During your marriage, you have worked hard and earned a considerable income. You have also been able to make investments, which have grown more and more valuable through the years.
Now, you and your spouse are getting divorced. Because of your high income, you both decided that they would stay at home and take care of the home and children.
What is alimony?
These monthly payments are a continuing income to your spouse. They lessen any uneven economic effects of your divorce, allowing them to provide for themselves and your children.
Alimony payments also allow your former spouse to maintain the standard of living they enjoyed during your marriage. If your children still live with your former spouse, they also need that standard of living so they feel the impact of the divorce less.
Your spouse did not have to work during your marriage
While you went into the office during the week, your spouse was at home, taking care of the children, arranging dinner parties for clients and maintaining your home.
Because they have not worked during your marriage, their job skills and education might be out-of-date. This means they are less likely to find a job to support themselves and your children.
What factors affect how much alimony you might pay?

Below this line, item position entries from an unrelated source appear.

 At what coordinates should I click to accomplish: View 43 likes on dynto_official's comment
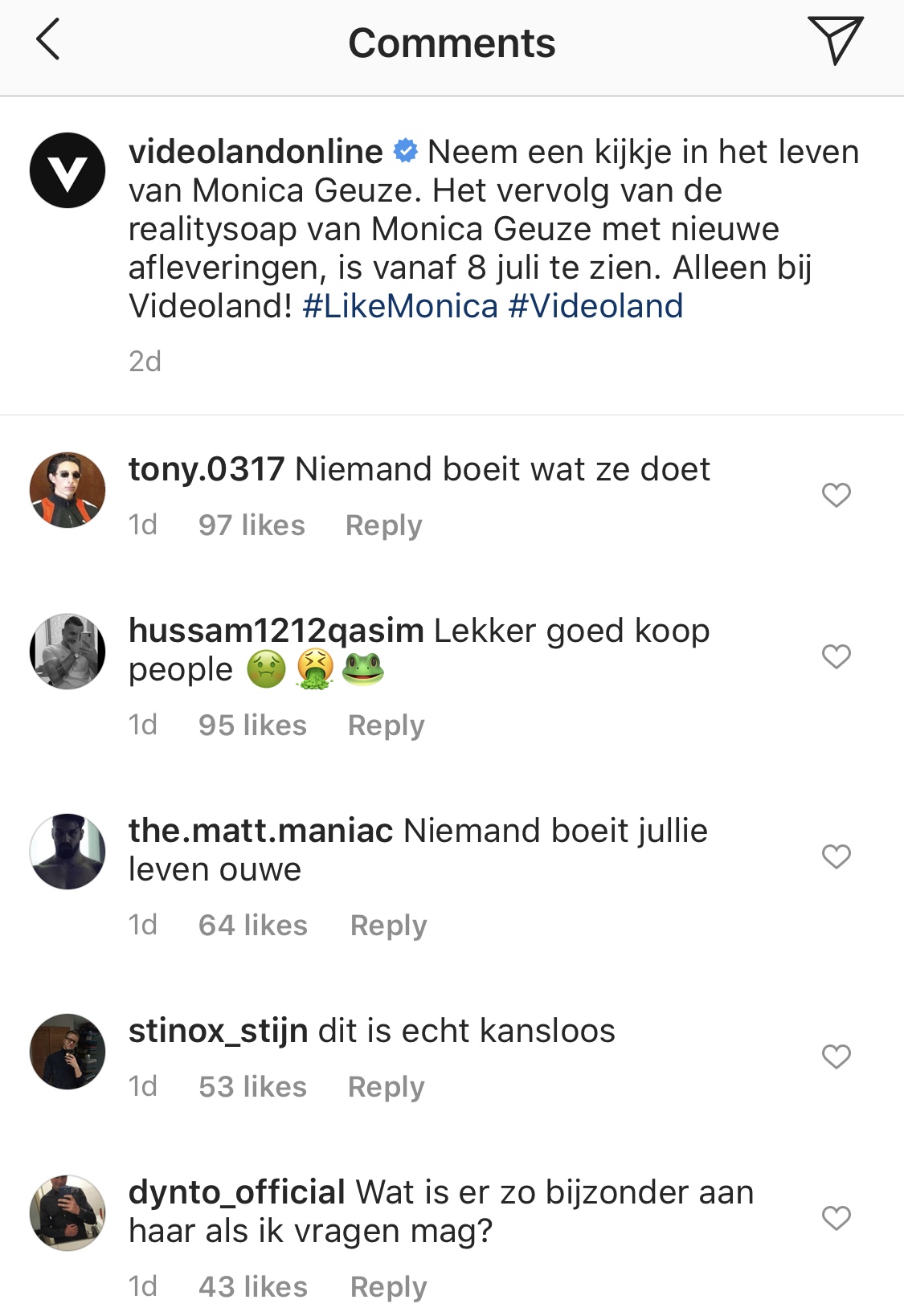(x=253, y=1287)
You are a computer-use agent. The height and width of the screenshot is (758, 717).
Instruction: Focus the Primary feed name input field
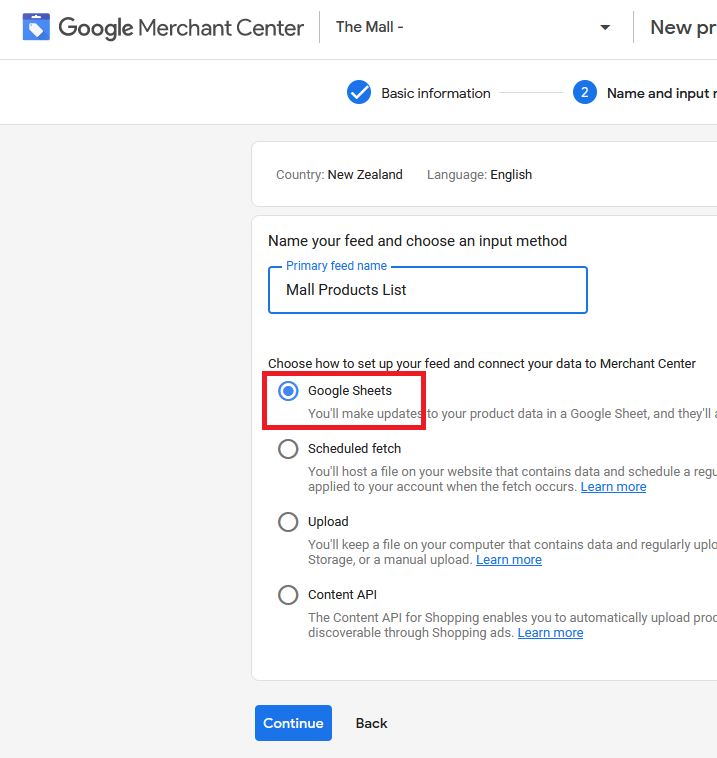(428, 290)
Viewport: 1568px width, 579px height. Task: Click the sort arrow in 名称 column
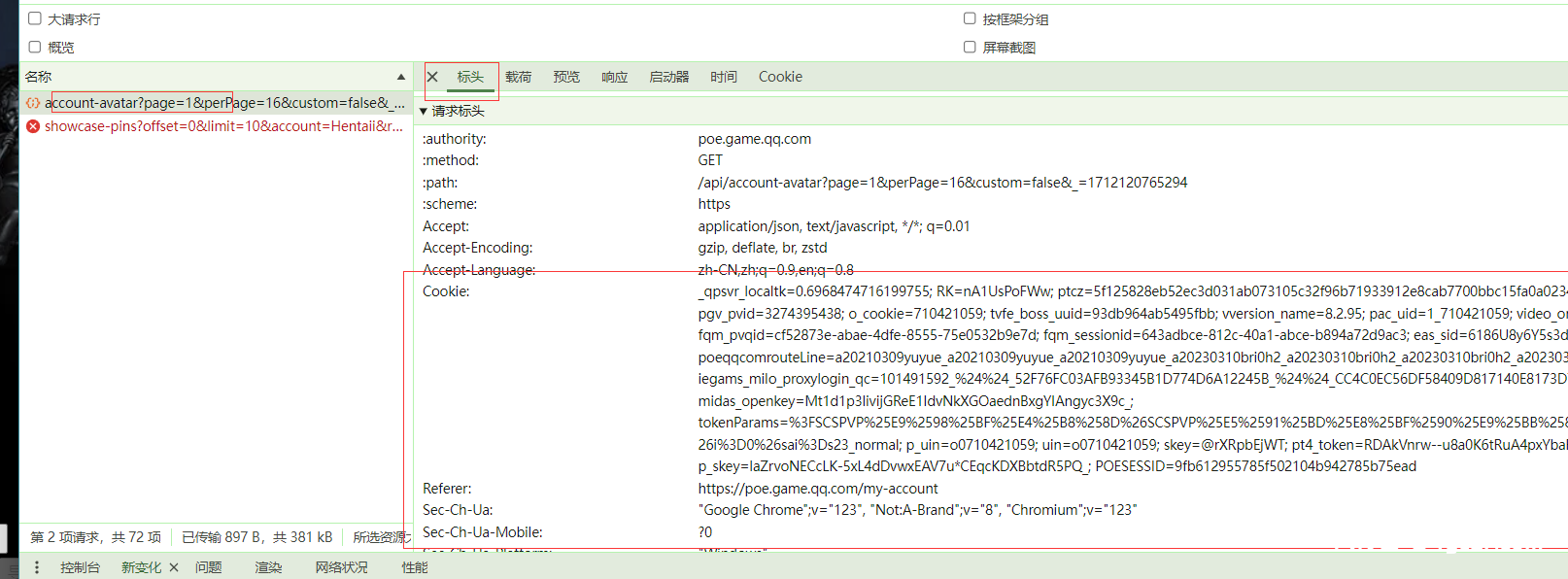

Alimony may be limited to a certain time frame. The court could consider several factors that affect the alimony you pay to your former spouse. Your ages, financial conditions, physical conditions and emotional states are a part of the decision. The judge looks at how long your former spouse could need for education or job training. They also look at your standard of living while you were married, as well as how long you were married. Finally, the judge looks at your ability to support your former spouse and yourself.